══ Data ══

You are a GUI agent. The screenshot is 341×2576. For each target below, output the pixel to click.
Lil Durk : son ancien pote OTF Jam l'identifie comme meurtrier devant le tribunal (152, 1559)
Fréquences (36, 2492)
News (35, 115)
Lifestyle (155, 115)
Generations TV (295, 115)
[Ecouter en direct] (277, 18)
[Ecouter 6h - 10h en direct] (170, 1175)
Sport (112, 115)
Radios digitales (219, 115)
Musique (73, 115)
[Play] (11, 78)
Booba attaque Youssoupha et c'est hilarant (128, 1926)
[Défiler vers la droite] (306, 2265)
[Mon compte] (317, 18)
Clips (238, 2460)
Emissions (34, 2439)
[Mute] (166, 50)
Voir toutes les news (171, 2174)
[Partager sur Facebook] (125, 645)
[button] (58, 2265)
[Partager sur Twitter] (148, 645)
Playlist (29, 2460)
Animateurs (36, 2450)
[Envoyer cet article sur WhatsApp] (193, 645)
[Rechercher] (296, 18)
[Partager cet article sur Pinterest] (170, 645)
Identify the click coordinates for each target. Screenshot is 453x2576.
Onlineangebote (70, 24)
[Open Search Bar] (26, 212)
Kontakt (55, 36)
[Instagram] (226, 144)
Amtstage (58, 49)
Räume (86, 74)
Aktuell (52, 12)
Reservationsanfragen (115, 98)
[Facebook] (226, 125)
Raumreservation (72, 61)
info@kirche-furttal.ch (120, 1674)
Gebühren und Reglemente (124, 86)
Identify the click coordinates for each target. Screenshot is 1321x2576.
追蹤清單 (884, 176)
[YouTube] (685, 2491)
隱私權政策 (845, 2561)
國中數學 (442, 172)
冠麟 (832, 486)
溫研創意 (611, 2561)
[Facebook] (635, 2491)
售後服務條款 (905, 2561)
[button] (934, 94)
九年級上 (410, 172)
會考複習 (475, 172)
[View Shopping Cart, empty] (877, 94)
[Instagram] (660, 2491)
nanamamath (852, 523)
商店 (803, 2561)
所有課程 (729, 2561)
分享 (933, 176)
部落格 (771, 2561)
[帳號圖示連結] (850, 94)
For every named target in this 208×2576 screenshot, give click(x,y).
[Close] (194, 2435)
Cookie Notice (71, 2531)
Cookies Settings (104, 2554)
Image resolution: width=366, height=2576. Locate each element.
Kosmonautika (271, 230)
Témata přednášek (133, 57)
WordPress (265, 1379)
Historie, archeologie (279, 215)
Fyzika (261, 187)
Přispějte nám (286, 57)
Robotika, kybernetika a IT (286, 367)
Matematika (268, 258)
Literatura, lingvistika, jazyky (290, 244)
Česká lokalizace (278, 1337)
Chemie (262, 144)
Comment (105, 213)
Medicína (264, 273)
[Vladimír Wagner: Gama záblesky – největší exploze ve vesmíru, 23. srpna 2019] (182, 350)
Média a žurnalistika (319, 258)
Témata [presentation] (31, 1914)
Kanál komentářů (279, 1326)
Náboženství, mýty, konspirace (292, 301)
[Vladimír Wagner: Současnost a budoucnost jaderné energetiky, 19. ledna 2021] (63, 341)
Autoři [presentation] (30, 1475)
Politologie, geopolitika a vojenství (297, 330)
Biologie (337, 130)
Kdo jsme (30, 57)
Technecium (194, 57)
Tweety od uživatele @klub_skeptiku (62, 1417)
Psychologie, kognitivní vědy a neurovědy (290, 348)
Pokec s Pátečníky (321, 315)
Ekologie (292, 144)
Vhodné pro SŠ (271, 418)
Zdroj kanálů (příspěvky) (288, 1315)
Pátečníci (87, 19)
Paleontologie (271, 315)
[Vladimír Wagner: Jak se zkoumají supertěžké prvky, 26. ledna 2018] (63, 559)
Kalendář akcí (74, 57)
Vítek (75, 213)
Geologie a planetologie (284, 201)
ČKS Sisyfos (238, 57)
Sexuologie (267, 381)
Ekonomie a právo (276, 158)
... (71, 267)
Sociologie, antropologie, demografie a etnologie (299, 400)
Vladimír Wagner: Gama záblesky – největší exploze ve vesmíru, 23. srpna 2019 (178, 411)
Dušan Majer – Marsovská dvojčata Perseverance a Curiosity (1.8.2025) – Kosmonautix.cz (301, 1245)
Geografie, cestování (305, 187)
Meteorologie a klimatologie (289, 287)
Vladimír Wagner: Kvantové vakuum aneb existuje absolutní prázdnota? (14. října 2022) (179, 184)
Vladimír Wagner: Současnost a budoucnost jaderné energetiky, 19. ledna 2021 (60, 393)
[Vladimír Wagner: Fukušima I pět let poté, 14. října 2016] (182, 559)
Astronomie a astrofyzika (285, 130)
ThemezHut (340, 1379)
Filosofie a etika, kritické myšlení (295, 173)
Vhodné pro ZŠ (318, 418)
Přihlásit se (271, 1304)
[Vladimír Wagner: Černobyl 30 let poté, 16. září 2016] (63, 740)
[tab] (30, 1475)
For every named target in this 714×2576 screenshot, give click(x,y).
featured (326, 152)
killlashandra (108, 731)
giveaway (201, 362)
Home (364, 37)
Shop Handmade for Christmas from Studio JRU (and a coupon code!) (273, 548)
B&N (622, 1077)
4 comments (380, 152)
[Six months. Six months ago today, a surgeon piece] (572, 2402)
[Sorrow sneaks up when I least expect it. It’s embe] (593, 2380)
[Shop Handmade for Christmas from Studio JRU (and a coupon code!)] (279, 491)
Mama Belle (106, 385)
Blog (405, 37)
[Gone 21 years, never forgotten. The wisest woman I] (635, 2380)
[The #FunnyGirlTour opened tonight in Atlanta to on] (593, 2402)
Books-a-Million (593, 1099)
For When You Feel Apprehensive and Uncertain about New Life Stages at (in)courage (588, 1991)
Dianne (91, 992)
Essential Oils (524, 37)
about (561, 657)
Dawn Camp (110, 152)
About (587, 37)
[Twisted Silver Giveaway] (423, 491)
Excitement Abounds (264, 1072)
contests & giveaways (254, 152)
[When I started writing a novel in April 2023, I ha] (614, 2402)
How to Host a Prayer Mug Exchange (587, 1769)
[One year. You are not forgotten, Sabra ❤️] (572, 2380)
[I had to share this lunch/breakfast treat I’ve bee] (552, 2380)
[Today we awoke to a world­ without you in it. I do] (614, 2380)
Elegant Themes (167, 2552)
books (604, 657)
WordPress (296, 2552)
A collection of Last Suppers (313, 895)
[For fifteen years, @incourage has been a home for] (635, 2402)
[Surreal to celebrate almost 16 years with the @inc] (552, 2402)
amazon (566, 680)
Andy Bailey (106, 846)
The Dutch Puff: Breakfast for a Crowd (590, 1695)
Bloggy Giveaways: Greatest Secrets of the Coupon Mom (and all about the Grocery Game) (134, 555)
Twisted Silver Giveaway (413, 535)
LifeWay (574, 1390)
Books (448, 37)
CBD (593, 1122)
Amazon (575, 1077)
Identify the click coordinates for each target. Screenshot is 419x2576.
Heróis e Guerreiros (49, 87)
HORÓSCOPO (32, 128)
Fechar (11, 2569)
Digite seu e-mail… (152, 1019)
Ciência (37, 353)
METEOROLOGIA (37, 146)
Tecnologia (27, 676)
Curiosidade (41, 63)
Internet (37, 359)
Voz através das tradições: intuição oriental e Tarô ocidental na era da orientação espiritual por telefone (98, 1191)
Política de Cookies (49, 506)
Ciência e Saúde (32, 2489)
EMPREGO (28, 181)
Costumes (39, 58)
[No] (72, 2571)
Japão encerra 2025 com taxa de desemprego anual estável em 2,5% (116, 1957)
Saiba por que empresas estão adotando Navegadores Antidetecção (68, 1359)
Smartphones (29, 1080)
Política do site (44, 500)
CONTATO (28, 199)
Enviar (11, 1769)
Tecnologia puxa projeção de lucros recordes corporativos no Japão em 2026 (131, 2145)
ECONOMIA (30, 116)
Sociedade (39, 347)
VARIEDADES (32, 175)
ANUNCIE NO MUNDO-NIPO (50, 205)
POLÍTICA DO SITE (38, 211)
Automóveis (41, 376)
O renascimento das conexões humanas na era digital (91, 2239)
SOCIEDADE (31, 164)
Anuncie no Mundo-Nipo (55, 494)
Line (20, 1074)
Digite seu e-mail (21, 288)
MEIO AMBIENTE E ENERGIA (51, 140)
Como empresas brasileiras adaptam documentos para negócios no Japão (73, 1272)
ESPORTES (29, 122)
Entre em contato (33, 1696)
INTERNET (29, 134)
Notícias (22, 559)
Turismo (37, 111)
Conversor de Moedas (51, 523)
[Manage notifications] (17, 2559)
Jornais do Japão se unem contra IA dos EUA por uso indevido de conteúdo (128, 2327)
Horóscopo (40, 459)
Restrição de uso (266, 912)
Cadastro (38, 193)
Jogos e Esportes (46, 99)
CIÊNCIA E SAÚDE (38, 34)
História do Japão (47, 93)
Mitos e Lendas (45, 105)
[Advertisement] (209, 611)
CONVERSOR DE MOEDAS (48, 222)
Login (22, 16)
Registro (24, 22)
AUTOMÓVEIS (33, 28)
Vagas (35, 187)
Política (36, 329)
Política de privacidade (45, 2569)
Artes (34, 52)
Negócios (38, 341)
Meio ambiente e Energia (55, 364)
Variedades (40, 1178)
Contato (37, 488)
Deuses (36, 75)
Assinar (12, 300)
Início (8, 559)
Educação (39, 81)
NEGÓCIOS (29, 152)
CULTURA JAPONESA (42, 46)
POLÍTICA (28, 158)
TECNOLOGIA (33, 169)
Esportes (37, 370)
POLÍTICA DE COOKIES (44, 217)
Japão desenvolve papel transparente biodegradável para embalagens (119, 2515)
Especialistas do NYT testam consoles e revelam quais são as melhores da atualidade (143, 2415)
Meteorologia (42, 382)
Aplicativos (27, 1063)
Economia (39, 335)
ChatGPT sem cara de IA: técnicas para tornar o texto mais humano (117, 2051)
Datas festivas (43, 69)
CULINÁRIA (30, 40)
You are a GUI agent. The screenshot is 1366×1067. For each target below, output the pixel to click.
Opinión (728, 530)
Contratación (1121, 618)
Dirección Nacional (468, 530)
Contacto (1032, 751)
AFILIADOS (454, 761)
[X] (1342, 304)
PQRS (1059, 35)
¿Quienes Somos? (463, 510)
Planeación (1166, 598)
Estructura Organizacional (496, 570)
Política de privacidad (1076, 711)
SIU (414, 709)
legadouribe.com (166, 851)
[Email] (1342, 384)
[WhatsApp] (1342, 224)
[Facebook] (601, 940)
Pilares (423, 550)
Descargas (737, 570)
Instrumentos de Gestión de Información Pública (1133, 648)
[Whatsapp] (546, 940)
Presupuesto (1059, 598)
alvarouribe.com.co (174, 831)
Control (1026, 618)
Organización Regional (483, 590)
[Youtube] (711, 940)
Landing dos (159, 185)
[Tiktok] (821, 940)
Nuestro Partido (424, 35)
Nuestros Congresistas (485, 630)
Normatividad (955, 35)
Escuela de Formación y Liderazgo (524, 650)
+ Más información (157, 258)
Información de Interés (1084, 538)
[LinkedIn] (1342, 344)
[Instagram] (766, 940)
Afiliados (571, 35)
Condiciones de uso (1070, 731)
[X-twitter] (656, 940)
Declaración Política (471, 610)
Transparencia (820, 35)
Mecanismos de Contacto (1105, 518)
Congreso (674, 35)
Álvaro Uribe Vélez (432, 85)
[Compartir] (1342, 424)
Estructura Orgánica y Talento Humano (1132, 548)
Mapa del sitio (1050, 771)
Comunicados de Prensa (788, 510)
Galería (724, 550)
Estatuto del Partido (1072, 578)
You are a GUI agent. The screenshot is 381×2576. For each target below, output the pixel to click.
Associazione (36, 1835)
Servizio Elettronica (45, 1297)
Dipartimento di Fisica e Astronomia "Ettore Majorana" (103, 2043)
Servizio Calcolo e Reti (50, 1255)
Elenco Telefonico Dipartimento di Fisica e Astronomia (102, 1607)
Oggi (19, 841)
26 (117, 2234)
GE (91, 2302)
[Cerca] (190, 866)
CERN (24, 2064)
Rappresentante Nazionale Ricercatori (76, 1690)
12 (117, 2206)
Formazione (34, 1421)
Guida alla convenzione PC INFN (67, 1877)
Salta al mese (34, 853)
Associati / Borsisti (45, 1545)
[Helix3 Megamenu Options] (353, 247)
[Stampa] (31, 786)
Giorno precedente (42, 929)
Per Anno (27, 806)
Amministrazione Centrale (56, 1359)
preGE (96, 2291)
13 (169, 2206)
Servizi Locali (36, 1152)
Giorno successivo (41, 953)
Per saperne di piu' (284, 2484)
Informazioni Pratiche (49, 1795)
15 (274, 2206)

═══

## What to do:
Please transcribe the data above without changes, from its first line to its "[Instagram] (226, 144)" line, and leave out anything past that.

## Answer box:
You are a GUI agent. The screenshot is 341×2576. For each target below, output the pixel to click.
Lil Durk : son ancien pote OTF Jam l'identifie comme meurtrier devant le tribunal (152, 1559)
Fréquences (36, 2492)
News (35, 115)
Lifestyle (155, 115)
Generations TV (295, 115)
[Ecouter en direct] (277, 18)
[Ecouter 6h - 10h en direct] (170, 1175)
Sport (112, 115)
Radios digitales (219, 115)
Musique (73, 115)
[Play] (11, 78)
Booba attaque Youssoupha et c'est hilarant (128, 1926)
[Défiler vers la droite] (306, 2265)
[Mon compte] (317, 18)
Clips (238, 2460)
Emissions (34, 2439)
[Mute] (166, 50)
Voir toutes les news (171, 2174)
[Partager sur Facebook] (125, 645)
[button] (58, 2265)
[Partager sur Twitter] (148, 645)
Playlist (29, 2460)
Animateurs (36, 2450)
[Envoyer cet article sur WhatsApp] (193, 645)
[Rechercher] (296, 18)
[Partager cet article sur Pinterest] (170, 645)
Identify the click coordinates for each target. Screenshot is 453x2576.
Onlineangebote (70, 24)
[Open Search Bar] (26, 212)
Kontakt (55, 36)
[Instagram] (226, 144)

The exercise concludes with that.